The rand gained for a sixth day as monetary easing from Japan to the U.S. sparked demand for high- yielding assets including South African bonds.
The currency of Africa’s largest economy advanced as much as 0.2 percent to 8.9051 per dollar, the best intraday level since Feb. 28. It traded at 8.9138 per dollar by 11:36 a.m. in Johannesburg. Yields on benchmark 10.5 percent government bonds due December 2026 dropped five basis points, or 0.05 percentage point, to 6.99 percent.
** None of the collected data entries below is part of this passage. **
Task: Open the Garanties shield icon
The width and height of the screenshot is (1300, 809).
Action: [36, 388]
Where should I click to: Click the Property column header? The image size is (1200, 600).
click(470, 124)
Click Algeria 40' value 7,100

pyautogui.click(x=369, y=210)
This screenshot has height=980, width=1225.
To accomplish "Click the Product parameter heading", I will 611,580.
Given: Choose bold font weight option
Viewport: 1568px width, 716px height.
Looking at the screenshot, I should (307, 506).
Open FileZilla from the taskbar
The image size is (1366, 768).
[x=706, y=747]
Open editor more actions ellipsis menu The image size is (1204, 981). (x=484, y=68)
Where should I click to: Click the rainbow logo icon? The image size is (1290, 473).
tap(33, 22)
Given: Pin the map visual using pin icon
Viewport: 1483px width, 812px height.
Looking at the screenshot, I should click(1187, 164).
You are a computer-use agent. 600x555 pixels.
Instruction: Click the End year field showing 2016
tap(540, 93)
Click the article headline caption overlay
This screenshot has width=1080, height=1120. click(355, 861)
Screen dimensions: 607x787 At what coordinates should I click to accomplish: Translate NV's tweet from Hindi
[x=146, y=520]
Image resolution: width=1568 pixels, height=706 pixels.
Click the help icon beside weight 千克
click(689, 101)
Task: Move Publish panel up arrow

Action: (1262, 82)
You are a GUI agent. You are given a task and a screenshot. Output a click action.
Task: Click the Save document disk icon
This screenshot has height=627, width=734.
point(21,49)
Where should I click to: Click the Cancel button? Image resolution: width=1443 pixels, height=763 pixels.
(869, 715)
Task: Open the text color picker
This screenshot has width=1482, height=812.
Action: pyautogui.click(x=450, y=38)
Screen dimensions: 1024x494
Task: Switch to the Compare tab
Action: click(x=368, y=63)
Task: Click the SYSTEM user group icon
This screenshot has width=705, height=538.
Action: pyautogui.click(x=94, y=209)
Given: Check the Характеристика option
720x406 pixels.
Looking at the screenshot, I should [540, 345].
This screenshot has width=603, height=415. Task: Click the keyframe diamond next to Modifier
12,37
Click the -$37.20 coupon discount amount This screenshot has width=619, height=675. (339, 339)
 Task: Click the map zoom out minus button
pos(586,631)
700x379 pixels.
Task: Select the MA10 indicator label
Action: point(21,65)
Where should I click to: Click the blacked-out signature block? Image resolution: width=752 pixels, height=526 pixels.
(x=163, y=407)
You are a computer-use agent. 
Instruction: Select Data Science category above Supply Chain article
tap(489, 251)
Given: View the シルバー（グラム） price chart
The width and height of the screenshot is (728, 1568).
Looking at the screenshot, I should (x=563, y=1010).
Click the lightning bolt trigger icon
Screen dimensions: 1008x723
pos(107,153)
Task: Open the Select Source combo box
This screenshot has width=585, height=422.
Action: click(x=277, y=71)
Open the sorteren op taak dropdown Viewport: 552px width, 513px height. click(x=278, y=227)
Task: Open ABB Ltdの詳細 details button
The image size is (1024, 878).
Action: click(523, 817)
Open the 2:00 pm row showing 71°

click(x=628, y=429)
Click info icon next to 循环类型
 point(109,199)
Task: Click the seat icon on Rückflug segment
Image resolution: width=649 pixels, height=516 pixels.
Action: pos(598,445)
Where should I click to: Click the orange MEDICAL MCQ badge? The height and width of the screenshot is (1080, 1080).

Monetary easing by developed nations is driving yields from Poland to Mexico lower as investors seek greater returns in countries such as South Africa, which has the third highest 10- year rates of emerging markets in Eastern Europe and Africa. Foreign investors bought a net 1.6 billion rand ($180 million) of South African bonds yesterday after purchases of 1.9 billion rand a day earlier and 5.4 billion rand last week, the most since November, according to JSE Ltd. data.
“The risk-on rally continues,” John Cairns, a strategist at Rand Merchant Bank in Johannesburg, said in e-mailed comments. “The key global themes remain the same: a weakening dollar after last week’s payrolls number and a renewed search for yield. Risk assets are performing very well in this environment.”
Federal Reserve Chairman Chairman Ben S. Bernanke may push on with $85 billion in monthly bond purchases through the northern-hemisphere summer as sluggish jobs data adds to evidence of slower growth. The Bank of Japan (8301) said last week it will buy more longer-term government bonds than forecast as part of its asset-purchase program. European Central Bank President Mario Draghi also said monetary policy will remain accommodative, while the Bank of England said it will continue buying assets.